▶ [O QUE FAZER]
Transcreva, sem qualquer alteração, o trecho do texto sobre o IMT que começa em "A propósito da" e termina em "do CIMI. (…)".
___ TEXTO PARA LER ___
Densificando, para o efeito, que o procedimento aplicável é inadmissível em face da correta interpretação e aplicação das normas legais em apreço, enfatizando, neste particular que, “[n]a situação em apreço, como alega a Impugnante, o facto tributável foi a aquisição integral da propriedade plena sobre o imóvel, e não de quaisquer quotas ideais sobre esse direito (não obstante as sociedades vendedoras terem sido co-titulares do direito de propriedade transmitido), donde resulta que a situação material que consubstancia o facto tributário é una e instantânea e, como tal, subsumível no n.º 1 do art.º 12.º do CIMT.”

Concluindo, nessa medida, que “[o] único raciocínio que à administração tributária se impunha, após a 1.ª avaliação do imóvel objeto de transmissão, era comparar o valor constante do contrato (€ 1.000.000,00) com o VPT resultante da avaliação (€ 1.146.380,00), liquidando o IMT em falta pela diferença, considerando que a matéria tributável haveria de ter por base não o valor constante do contrato mas antes o resultante da avaliação, por ser o maior dos dois.”

E a verdade é que não se afigura que o Tribunal a quo tenha incorrido no arguido erro de julgamento, porquanto interpretou adequadamente o regime normativo com a devida transposição para o caso vertente.

Comecemos por convocar o quadro jurídico que releva para o caso dos autos.

Ab initio, importa ter presente que segundo o disposto no n.º 1, do artigo 2.º, do CIMT: “O IMT incide sobre as transmissões, a título oneroso, do direito de propriedade ou de figuras parcelares desse direito, sobre bens imóveis situados no território nacional”.

A propósito da incidência subjetiva preceitua o artigo 4.º, nº1, que “o IMT é devido pelas pessoas, singulares ou coletivas, para quem se transmitam os bens imóveis.”

Consignando, por seu turno, o artigo 5.º que “a obrigação tributária constitui-se no momento em que ocorrer a transmissão.”

De convocar, outrossim, o artigo 12.º, nº1, e 4 do mesmo diploma legal cuja epígrafe “valor tributável”, que:

1 - O IMT incidirá sobre o valor constante do ato ou do contrato ou sobre o valor patrimonial tributário dos imóveis, consoante o que for maior.

2 - No caso de imóveis omissos na matriz ou nela inscritos sem valor patrimonial tributário, bem como de bens ou direitos não sujeitos a inscrição matricial, o valor patrimonial tributário é determinado nos termos do CIMI. (…)

4 - O disposto nos números anteriores entende-se, porém, sem prejuízo das seguintes regras:

1.ª Quando qualquer dos comproprietários ou quinhoeiros alienar o seu direito, o imposto é liquidado pela parte do valor patrimonial tributário que lhe corresponder ou incide sobre o valor constante do ato ou do contrato, consoante o que for maior.”

No atinente à liquidação de IMT, preceitua o artigo 19.º, nº1, que a mesma é “[d]e iniciativa dos interessados, para cujo efeito devem apresentar uma declaração de modelo oficial, devidamente preenchida.”
___ DADOS BRUTOS ___
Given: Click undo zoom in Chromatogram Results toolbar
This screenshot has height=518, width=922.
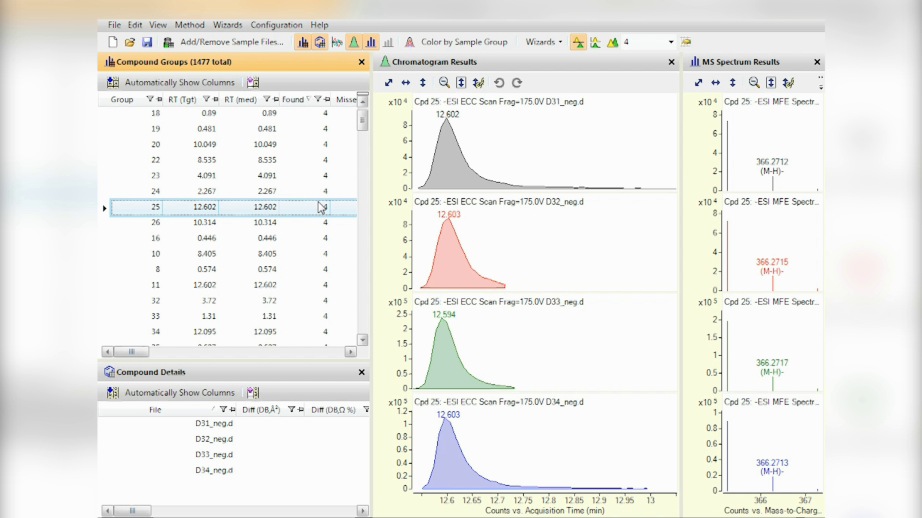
___
▶ [RESULTADO]
A propósito da incidência subjetiva preceitua o artigo 4.º, nº1, que “o IMT é devido pelas pessoas, singulares ou coletivas, para quem se transmitam os bens imóveis.”

Consignando, por seu turno, o artigo 5.º que “a obrigação tributária constitui-se no momento em que ocorrer a transmissão.”

De convocar, outrossim, o artigo 12.º, nº1, e 4 do mesmo diploma legal cuja epígrafe “valor tributável”, que:

1 - O IMT incidirá sobre o valor constante do ato ou do contrato ou sobre o valor patrimonial tributário dos imóveis, consoante o que for maior.

2 - No caso de imóveis omissos na matriz ou nela inscritos sem valor patrimonial tributário, bem como de bens ou direitos não sujeitos a inscrição matricial, o valor patrimonial tributário é determinado nos termos do CIMI. (…)